But in the last week, I have been FEELING it. I have been feeling it. I have had physical pain from my joints to my fingertips. Cringing moments of unbelievable and devastating realization of what my sister went through. Painful moments of knowing I will never be able to talk to her, ever again. Moments of regret thinking of all I should have said to her but did not. Heart twinging moments of imagining her children’s pain. Of wanting to make it all go away for them. Immense sadness for her husband, Justin, and the role he now holds as single father, widower.
The worst thoughts I have had are of her physical body. I don’t allow myself to linger on these thoughts. But as unwelcome as they are, they pop in my head. Thoughts of what happens to our physical bodies when we all die. And I’m sorry if this is offensive but believing in an afterlife doesn’t take away from the truths that lay in this thought (at least not for me). When you KNOW the soul… the person whose body it is… it’s just too much.
It’s so hard.
It’s hard to see the people I am closest to and do daily life with. Because I may be thinking about Jessica almost all day and see these people throughout that time, but (& no fault to them) they expect me to talk about normal things and be able to do normal things. They don’t bring it up. Not to say I would want them to even if they did. But it’s hard.
And it’s hard to talk to those people I am closest to but don’t see as often. The friends who love me so much. The ones who have told me they are here when I am ready to open up. Since Jessica passed away, I have had 3 conversations about it with some of these people. And the conversations are memorable because they are painful. I am so thankful to have friends that are willing to listen and empathize. I want to talk to them about it. But the conversations bring everything back up. Will there ever be a time that it doesn’t? And how are you supposed to see and talk to your best friends about anything normal with this huge thing lingering over it all? I know it’s possible, but it’s just weird. Again, it is hard.

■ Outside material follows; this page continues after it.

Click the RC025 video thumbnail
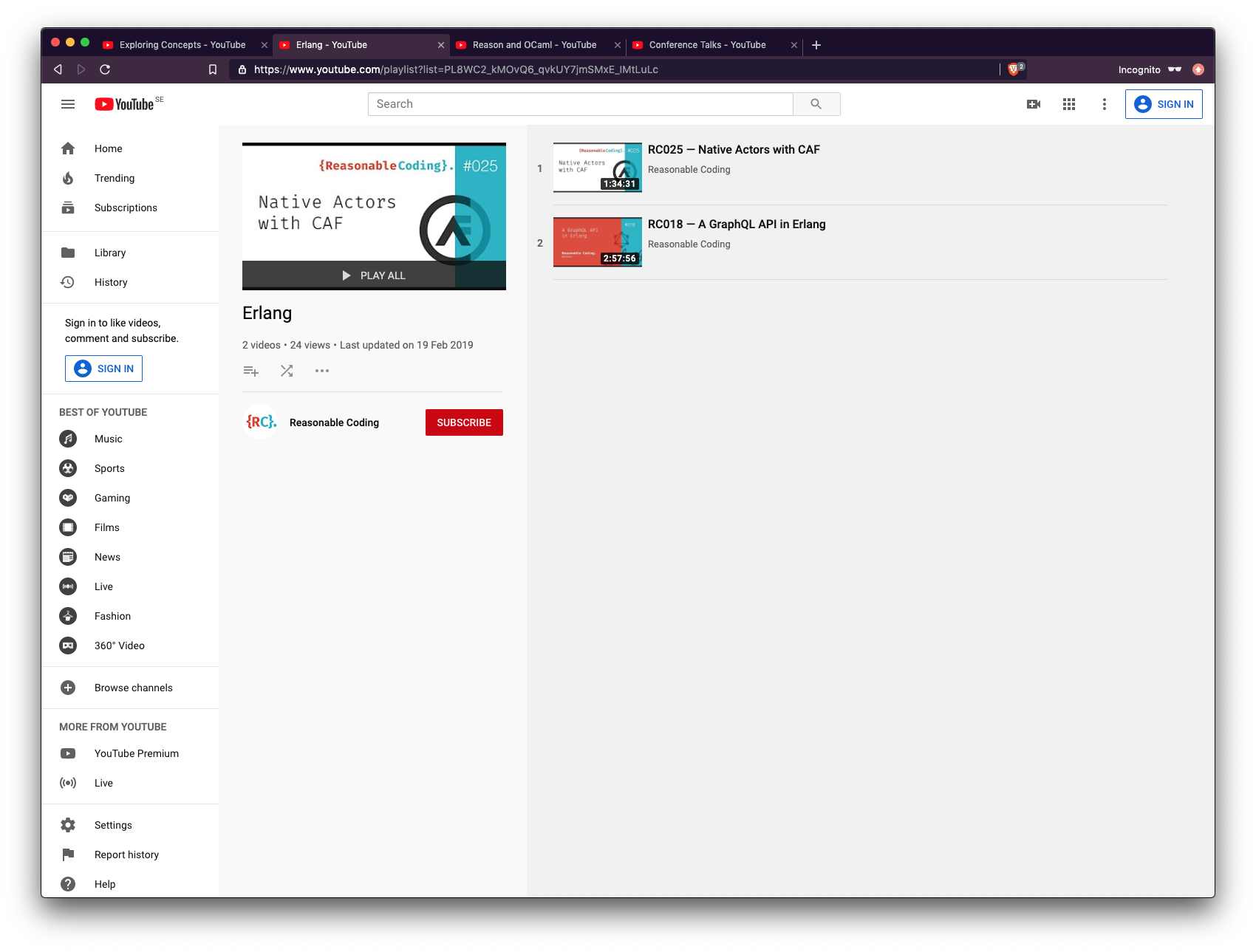The width and height of the screenshot is (1256, 952). [x=597, y=168]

It’s hard to see the people I wouldn’t usually open up to about personal things with. Because they know and I know they know this has happened. But they don’t acknowledge it, and neither do I.
And I get the other side of it. I get not wanting to bring it up and cause more pain. And being afraid of saying the wrong thing. And I totally respect that because I have been in that same spot.
I have insecurities about saying the wrong things too. I’m less likely to think about it after the conversation, which is very different than I used to be, but I think when something this bad happens you just kind of don’t care about “saying the wrong things” anymore.
I think the lingering hardest part about talking or not talking about any of it is that nothing will ever make it better. In the past when I have faced something difficult, I could have hope that maybe there was a reason or a purpose behind it. I could talk to my best friends and family because they genuinely could make me feel better. But now, nothing anyone says can give me what I ultimately want. Jessica will never come back to me. No one has any control over that.
Maybe the individual days will get easier, maybe the fierce pain I feel right now won’t always be here. But when I think of her, of how she died, of how she is dead… it will always hurt. I don’t believe I will ever hear something that makes me miss her any less. Talking through it I guess can help me organize my thoughts. Maybe I can let go of some of the moments I witnessed that are causing me to feel so much hurt for her. But I just don’t think the pain is going to go away. And I don’t want it to because I feel I need to carry it for her. The injustices she faced, the injustice of dying at age 31 when you are so perfect, so loving, so incredibly grateful for life… I need to feel that pain for her because she can’t.
I’m not really sure how to end my rambling… it all feels abrupt. Which is another reason why I have trouble talking about it with anyone. There is no end to the conversation of my sister’s death. There is no neatly wrapped up box to place it into. It is messy, it is sad, and it has changed the structure in which I once thought life was held.